[DATASET EXTRACT Boundary: Start]

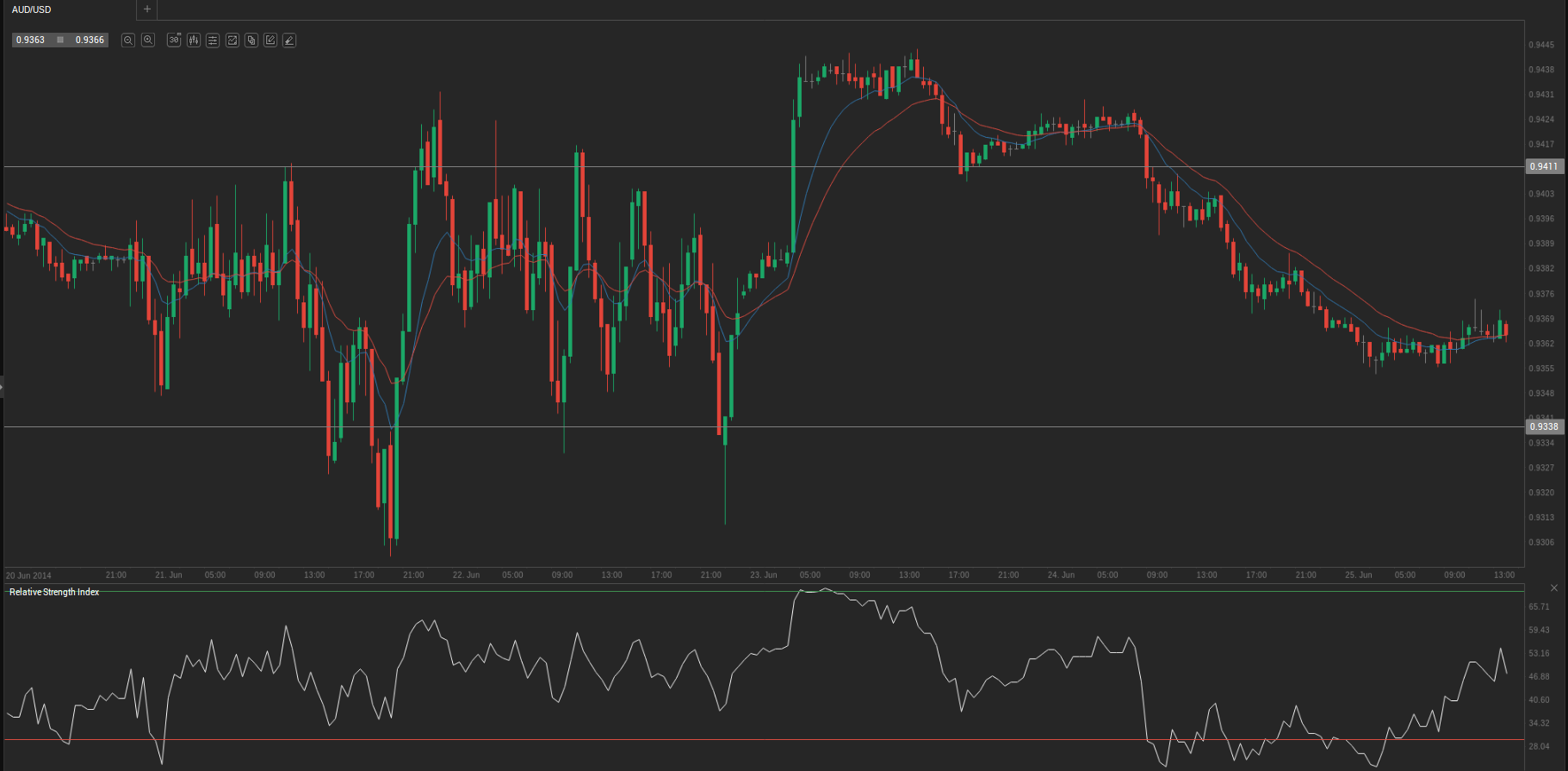Add a new chart tab with plus
Image resolution: width=1568 pixels, height=771 pixels.
[147, 9]
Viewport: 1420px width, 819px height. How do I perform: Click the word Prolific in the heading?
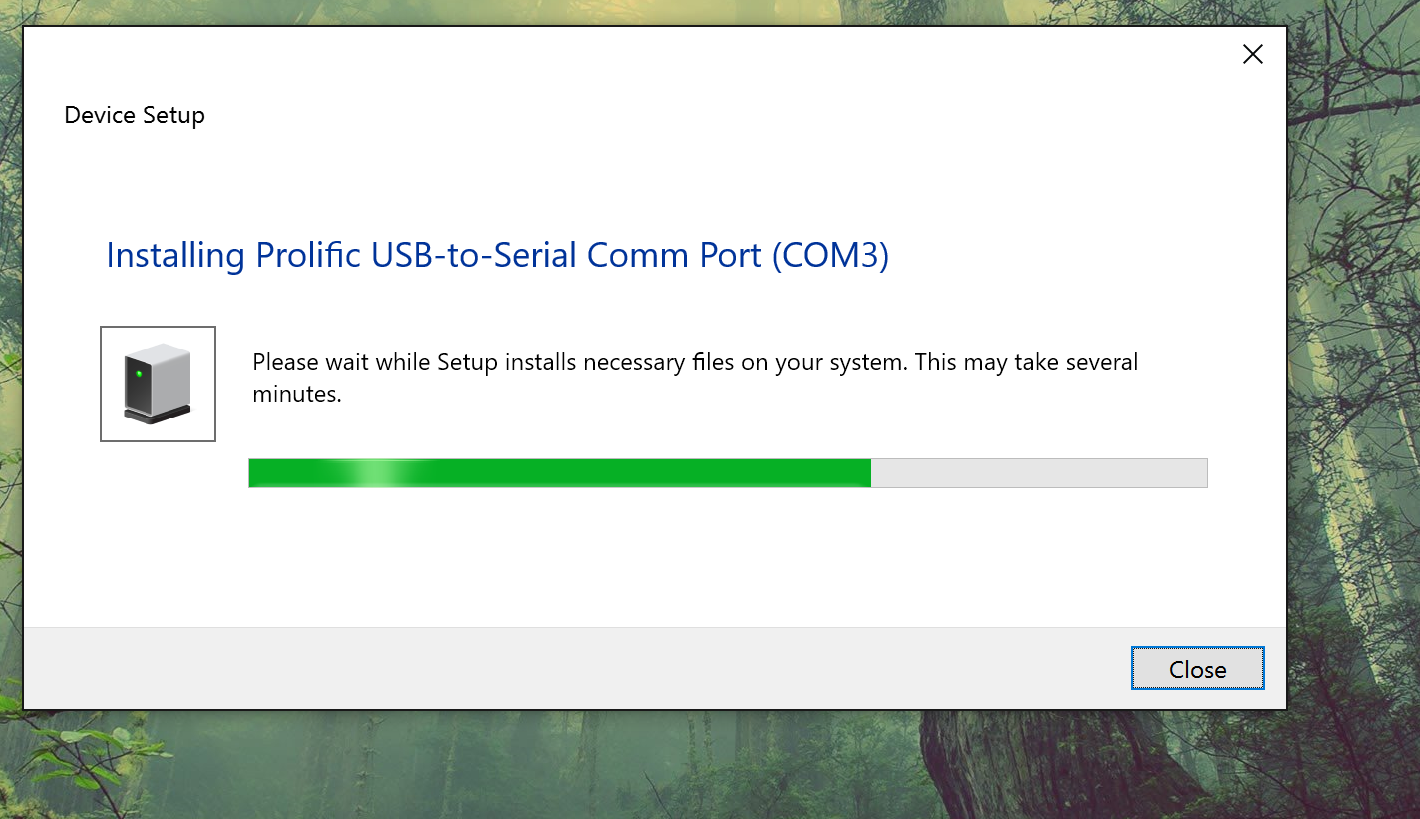(x=308, y=256)
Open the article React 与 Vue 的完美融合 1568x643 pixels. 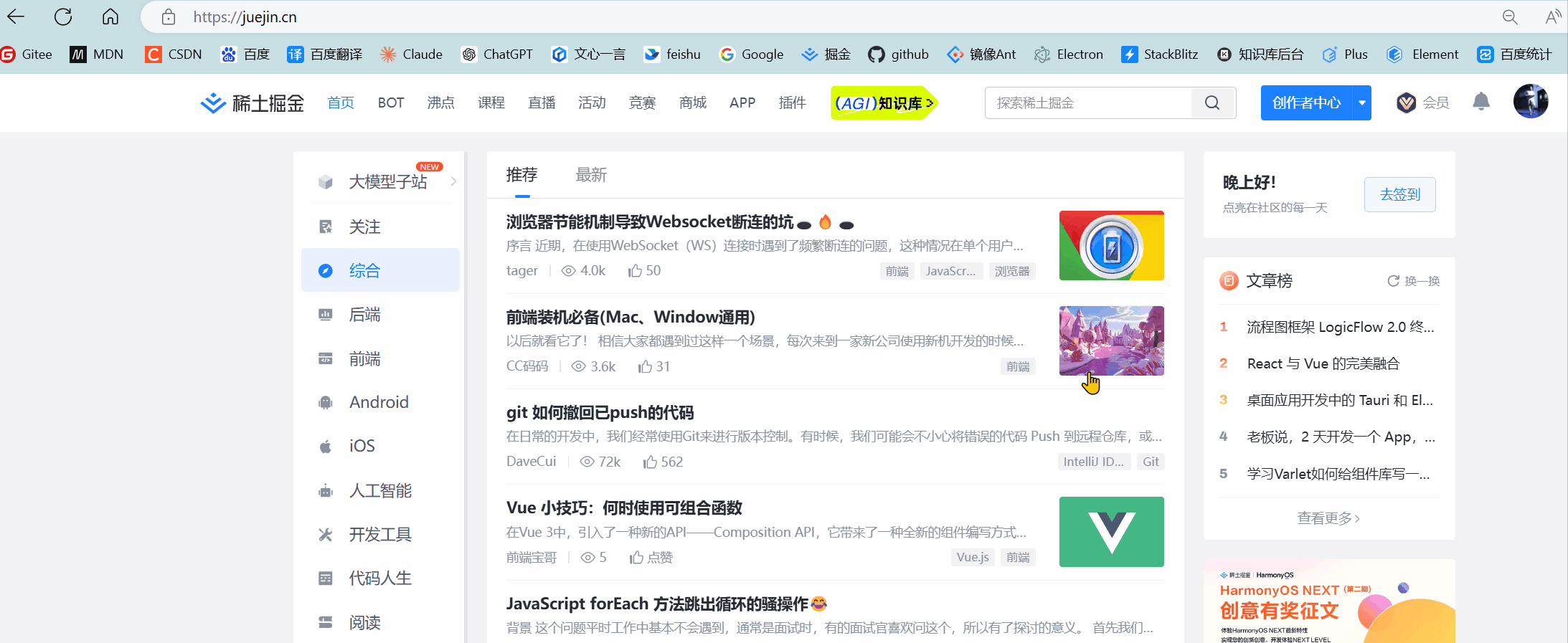coord(1323,363)
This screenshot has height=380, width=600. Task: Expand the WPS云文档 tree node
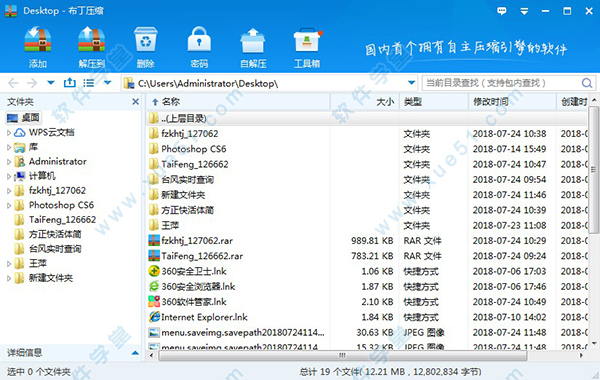[x=9, y=133]
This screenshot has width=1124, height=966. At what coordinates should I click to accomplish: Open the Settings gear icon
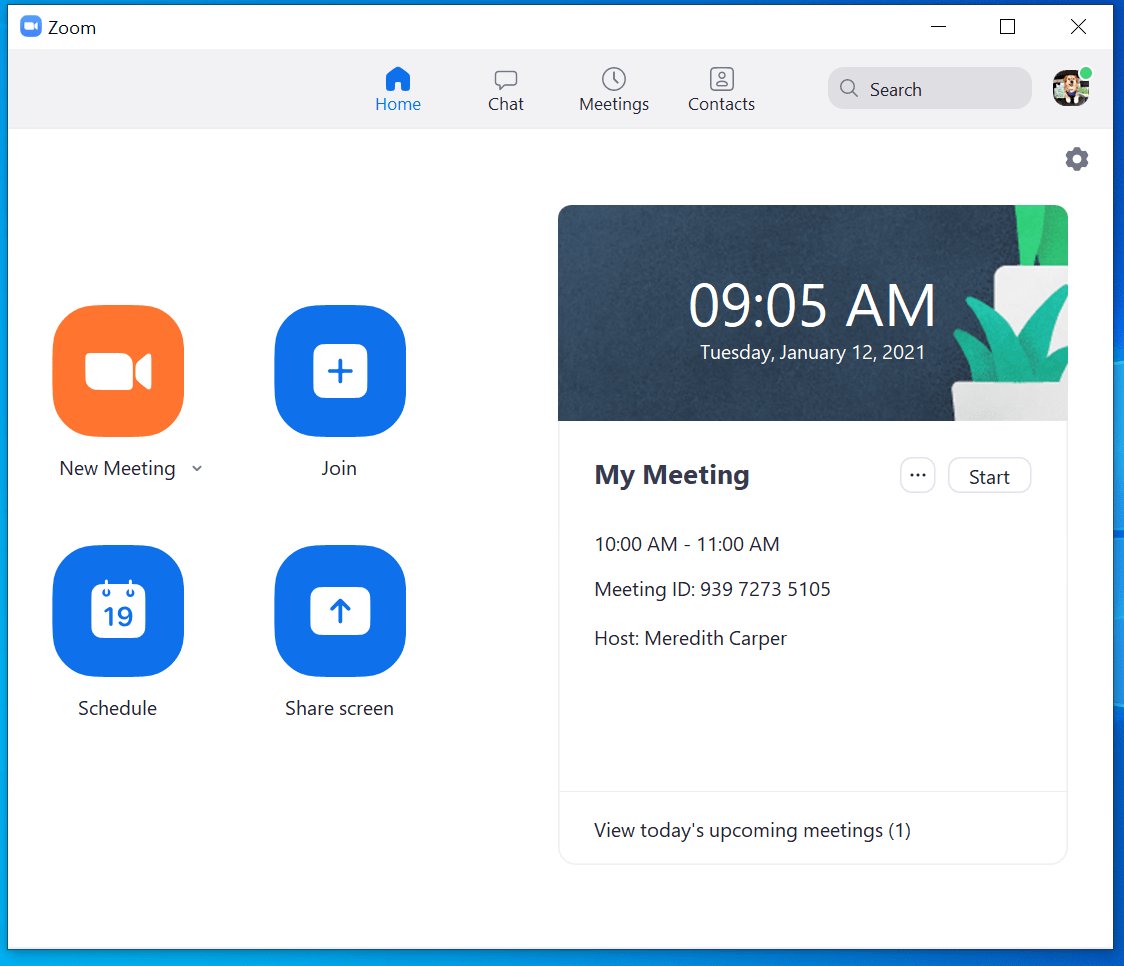1076,158
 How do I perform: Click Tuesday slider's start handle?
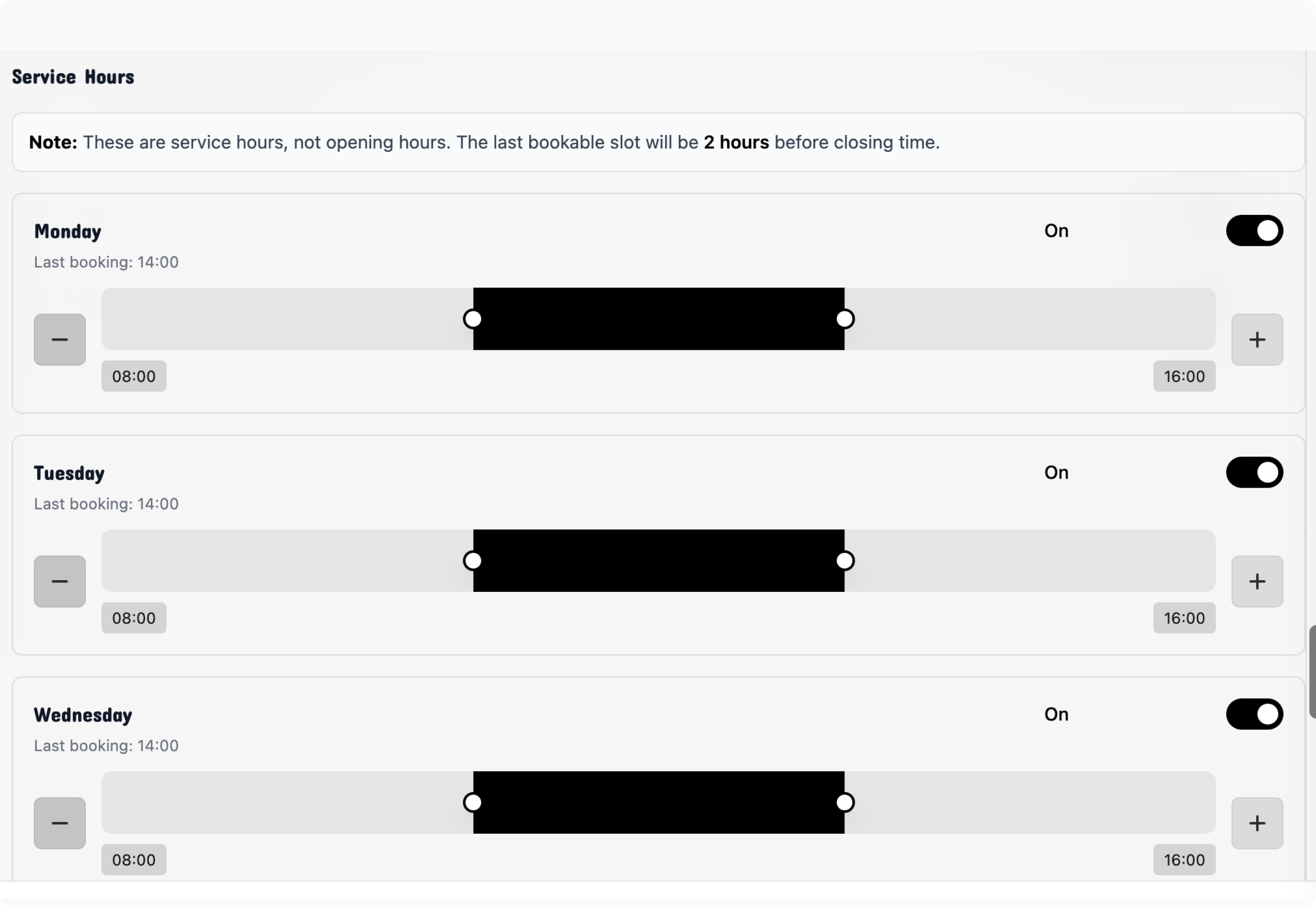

[DATASET EXTRACT Boundary: End]

> **WHAT NEEDS TO BE DONE**
In the entries above, find the line containing "This screenshot has width=1124, height=966.", then please retype it and every line after it through the last, exactly as written, omitting pictures.

> **TASK ANSWER**
This screenshot has width=1124, height=966. At what coordinates should I click to accomplish: Open the Settings gear icon
1076,158
 How do I perform: Click Tuesday slider's start handle?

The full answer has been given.